Susciter des rencontres imprévues ou inédites, telle est l’une des ressources d’un festival dont Verbier, sur les cimes alpines suisses, ne se prive pas, au point d’en filer un cycle dont le premier rendez-vous est placé sous la houlette du violoniste Daniel Hope. L’habileté et l’instinct de programmateur de ce dernier s’exprime avec éloquence dans ce concert exhumant un répertoire rarement mis à l’honneur.

Avec le violoncelle de Sheku Kanneh-Mason et le piano de George Li, il défend un florilège de Miniatures de Frank Bridge (1879-1941) où se déploie une séduction mélodique évidente, dans une pulsation affective souvent alerte rappelant plus d’une fois Dvořák. Le généreux phrasé, au legato avisé et au diapason de l’inspiration romantique du recueil, ne verse jamais dans l’épaisseur. Sélection de danses reels écossaises collationnées et harmonisées pour violon et violoncelle par Niel Gow (1727-1807), Repository of the dance, est défendue par l’archet brillant et vigoureux de Daniel Hope, soutenu par l’accompagnement souple et animé de Kanneh-Mason. La dimension pittoresque et le canevas formel récurrent évitent cependant la monotonie. Sur les sept numéros, trois sont des jigs, prototype anglais de la gigue au XVIe siècle devenu par la suite populaire en Irlande et en Écosse : Humours of Dublin, Lady Douglas of Bothwell et The bride is a bonny thing. Allants et rustiques, ces morceaux contrastent avec des moments plus pastoraux – My wife’s a wanton, wee thing, et surtout Green sleeves – voire avec une ode funèbre, The fallen hero, dédiée au général Nelson. Le reel The marquis of Tullybardine referme le voyage sur une tonalité animée et débonnaire. La première partie de la soirée se conclut avec la Sonate pour violon et piano en mi mineur Op.82 (1918) d’Edward Elgar. La carrure de l’Allegro risoluto augural cède à un Andante palpitant d’une belle intensité intime où se distingue l’investissement nuancé de George Li, quand le final, Allegro non troppo, exalte une énergie dans laquelle se rejoignent, complémentaires, les deux solistes.

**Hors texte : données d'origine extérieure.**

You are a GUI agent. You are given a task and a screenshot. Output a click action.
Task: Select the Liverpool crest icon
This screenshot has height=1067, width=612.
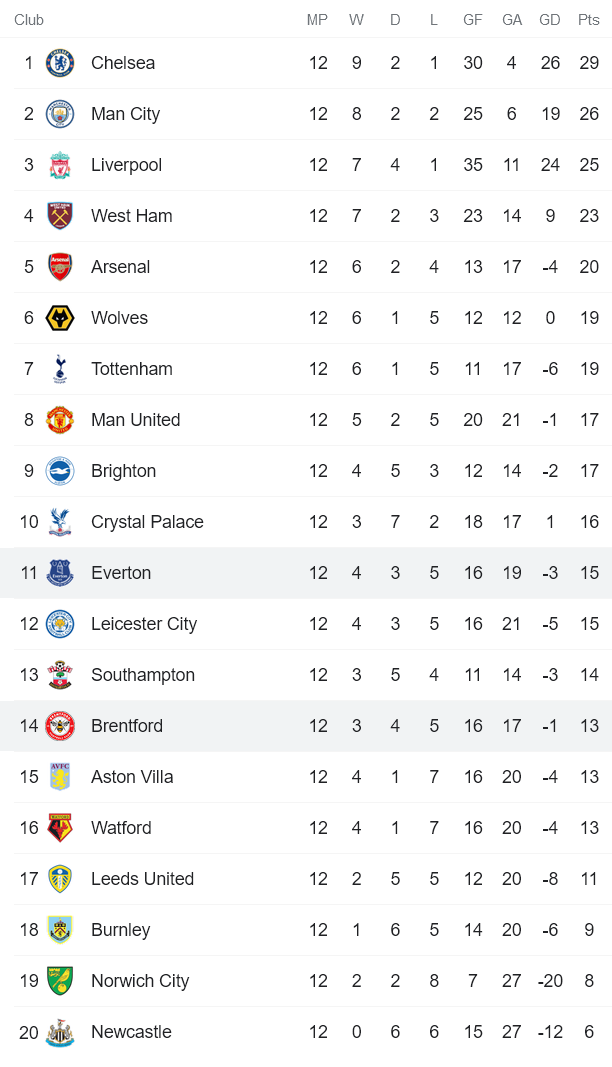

Après l’entracte, l’altiste Lawrence Power a traversé la station pour se joindre au duo sur la scène de l’église, après le Concerto dolce pour alto, orchestre à cordes et harpe (1997) de Chtchédrine (né en 1932), donné en ouverture du concert du Verbier Festival Chamber Orchestra, dirigé par Gábor Takács-Nagy à la salle des Combins. Pas davantage avant-gardiste que l’opus du Russe, Dumka pour violon, alto et piano (1941) de Rebecca Clarke (1886-1976) témoigne d’un savoir-faire aux saveurs restituées avec conviction par le trio, porté par un canevas rythmique, authentique mais non pastiche. Commande du festival, les Trois berceuses pour alto et piano de Thomas Adès (né en 1971) sont une sorte de suite tirée de son opéra The exterminating angel (2016). Parfois souffles frêles tutoyant le silence et qui maintiennent en haleine l’auditeur, les ondulations harmoniques s’aventurent dans les confins de la facture instrumentale de l’alto, sans confondre exploration de l’inouï et aridité expérimentale. À l’image du corpus du compositeur britannique, le triptyque chambriste offre une synthèse originale entre modernité et un relatif classicisme formel, au service d’une expressivité inspirée et délicate qui se décante dans un subtil alambic acoustique. Décliné jusqu’alors en géométries variables, le quatuor se réunit, complété par le violoniste Marc Bouchkov pour le Quintette pour piano et cordes en la mineur Op.84 (1919) d’Edward Elgar. En trois mouvements (Moderato, Adagio etAndante), cette page rare, robuste et exigeante affirme une puissance face à laquelle le plateau ne se défile pas. Elle clôt un panorama réhabilitant la production musicale de la Grande-Bretagne à la fin de la Grande Guerre.